**DESCRIPTION OF THE TASK**
Only the lines from the one that includes "Open the red gear taskbar app" through the last line below belong in the reply, copied exactly and without pictures.

╭──

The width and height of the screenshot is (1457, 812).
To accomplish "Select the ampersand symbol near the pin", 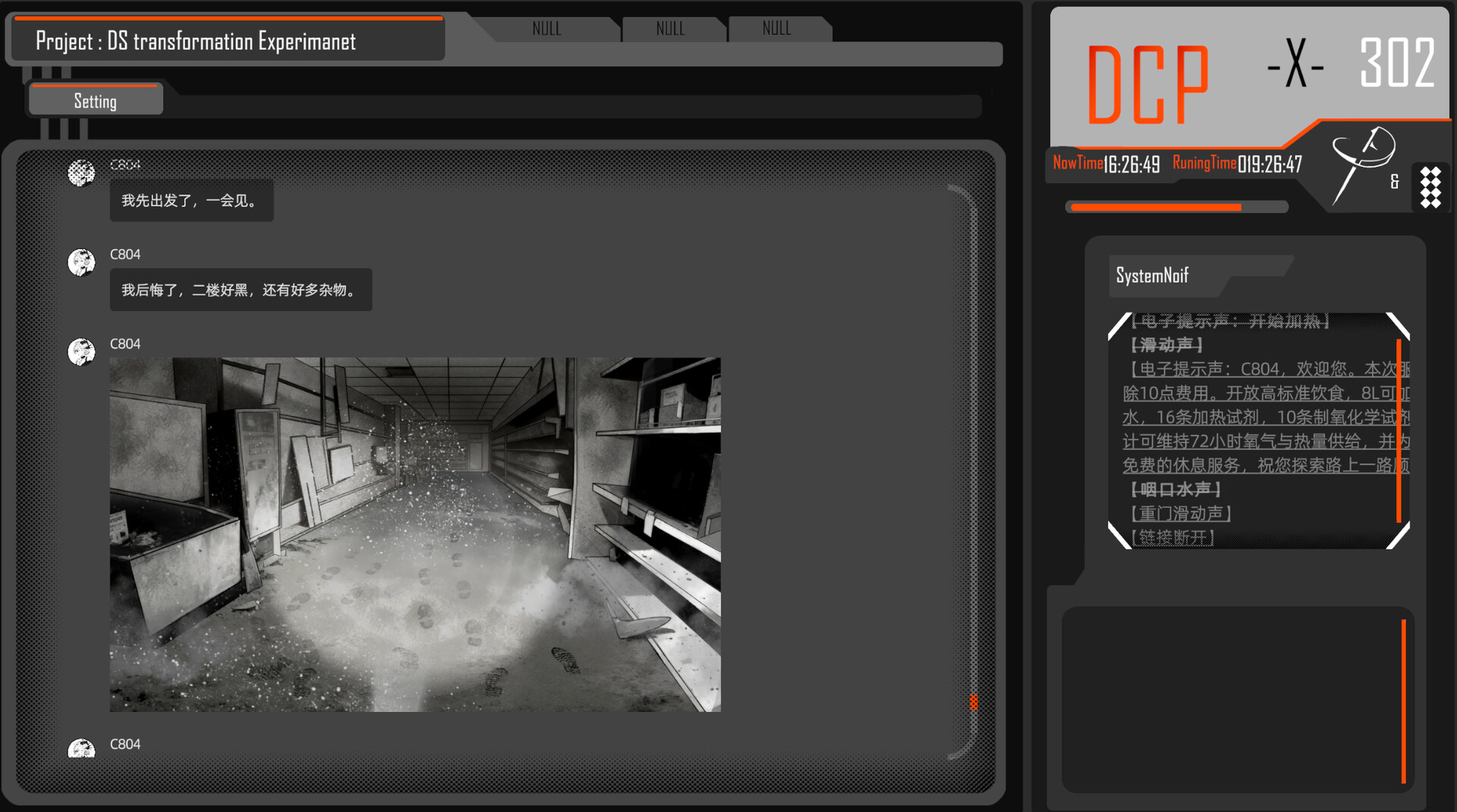I will (x=1395, y=182).
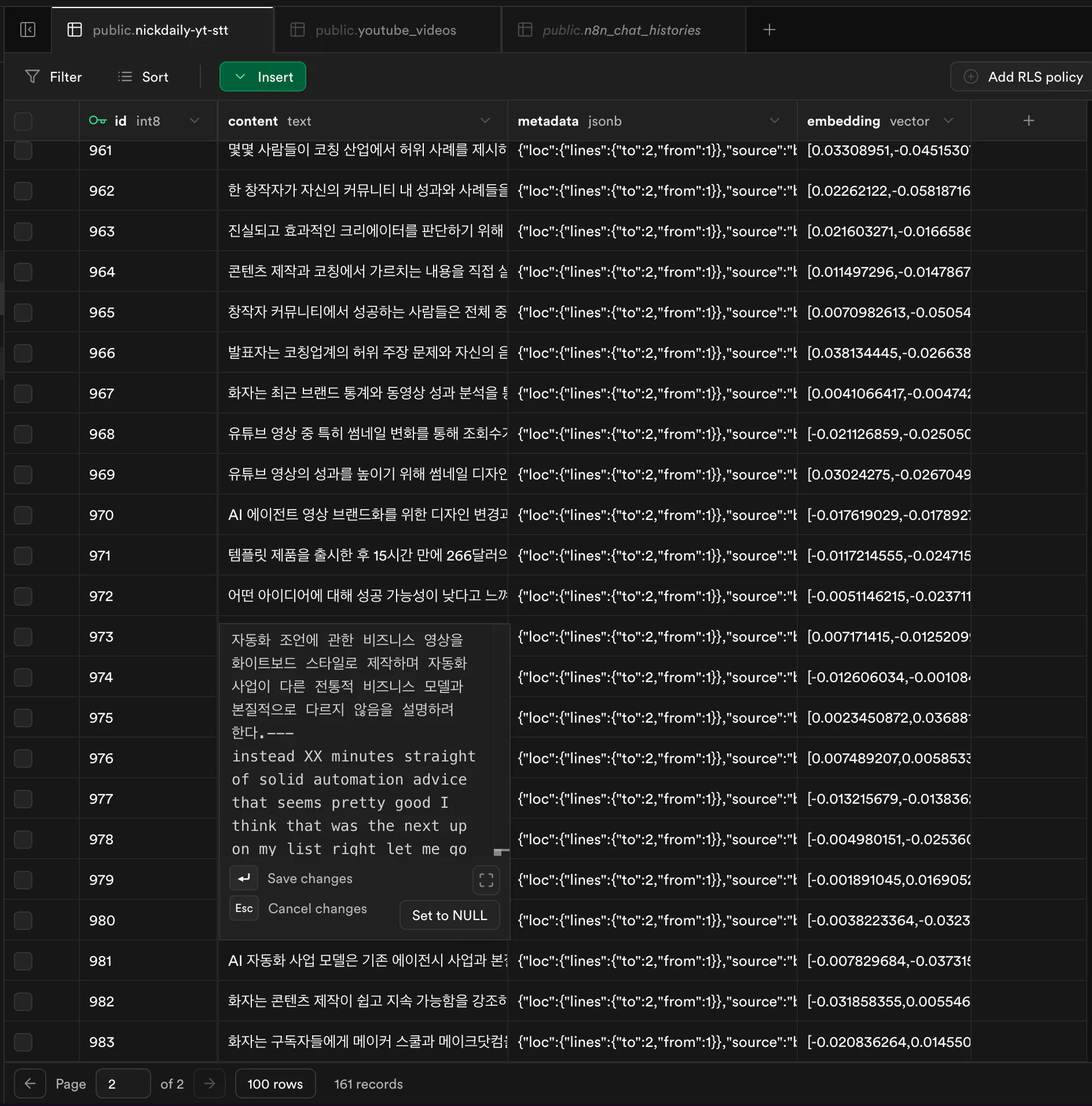Image resolution: width=1092 pixels, height=1106 pixels.
Task: Select the row checkbox for id 983
Action: [x=23, y=1042]

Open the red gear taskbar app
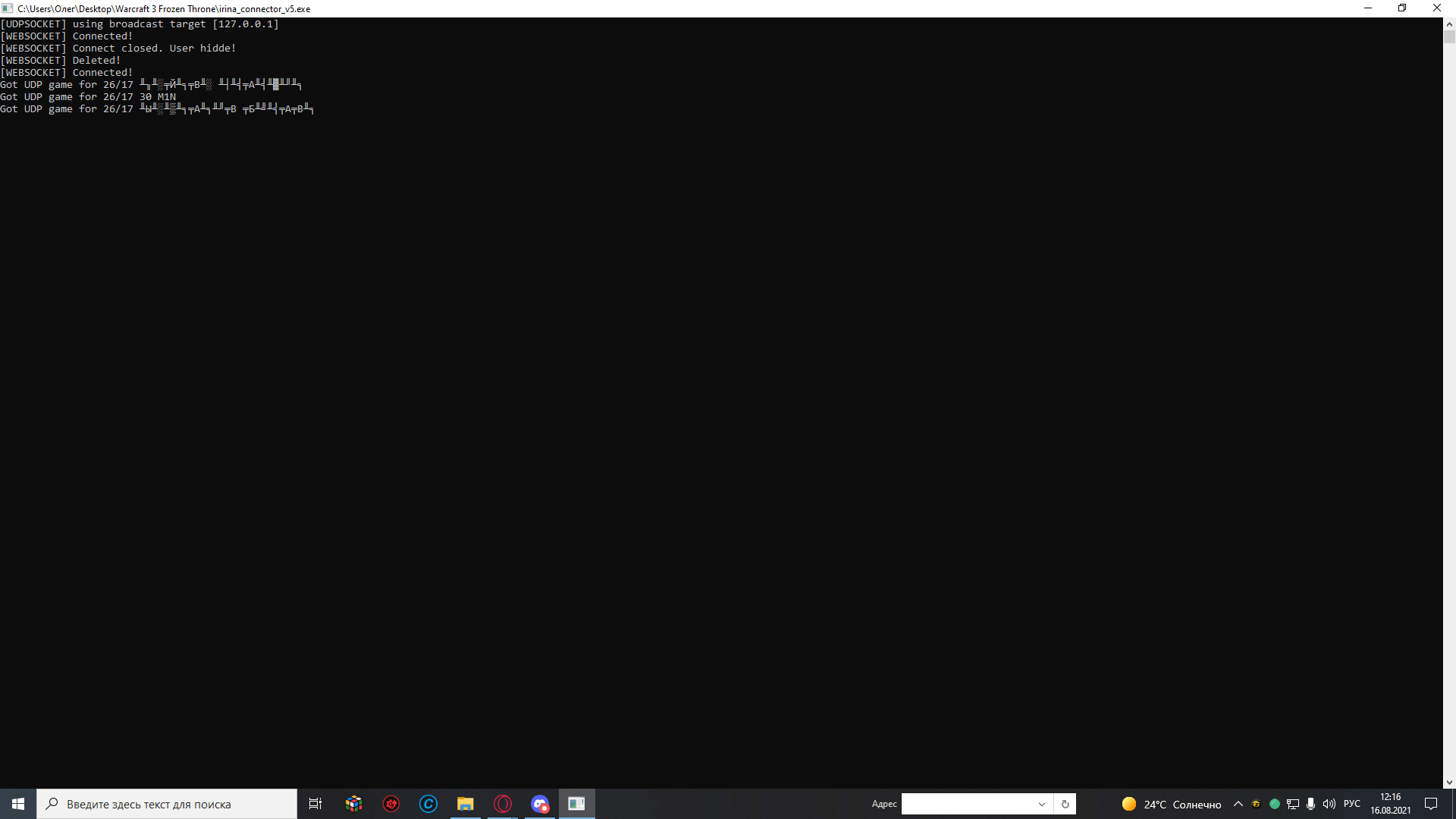391,804
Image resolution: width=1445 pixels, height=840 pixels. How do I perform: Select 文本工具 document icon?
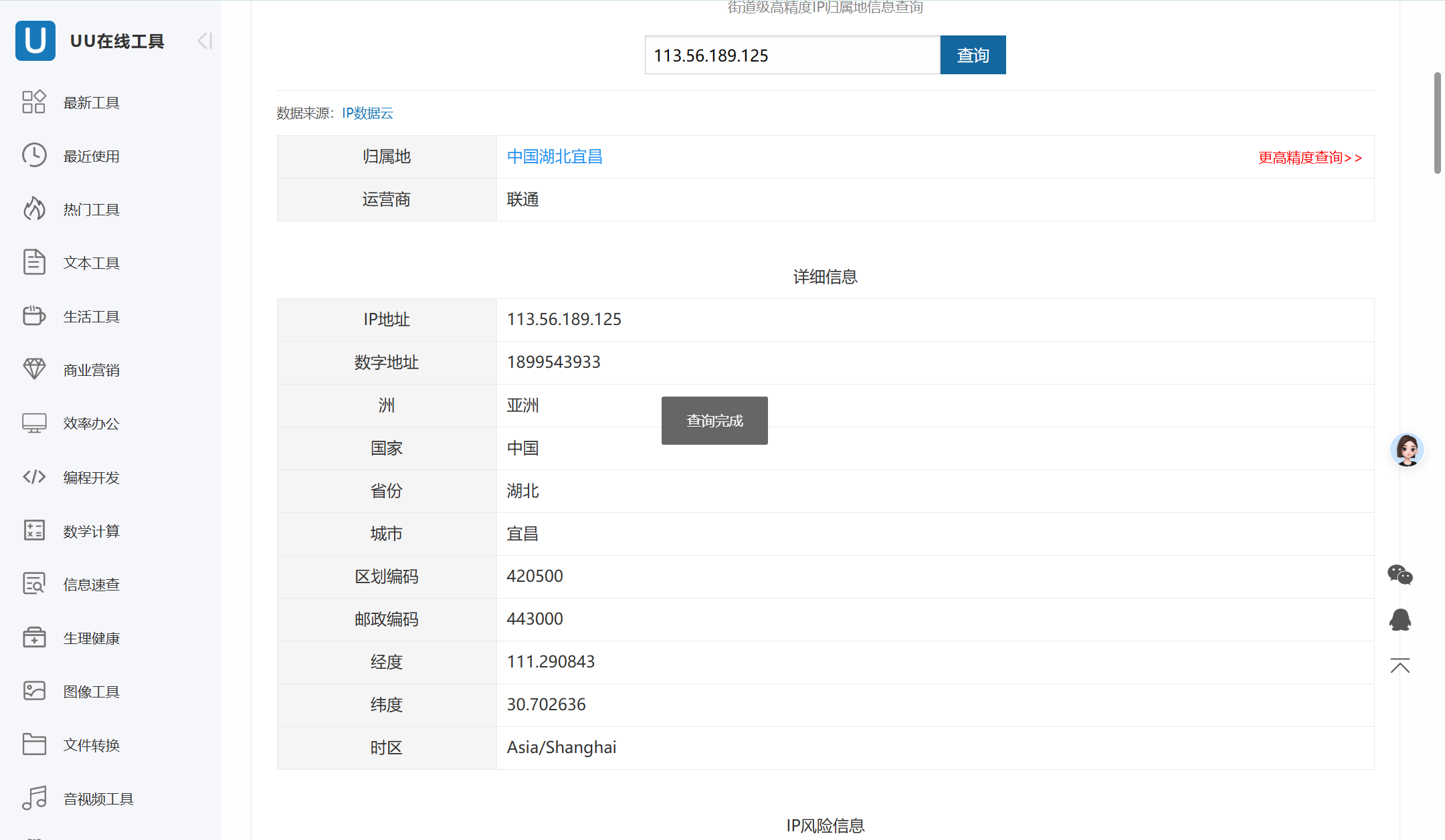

╰──

**SOLUTION TO THIS PROBLEM**
Open the red gear taskbar app
391,804
Image resolution: width=1445 pixels, height=840 pixels. How do I perform: Select 文本工具 document icon?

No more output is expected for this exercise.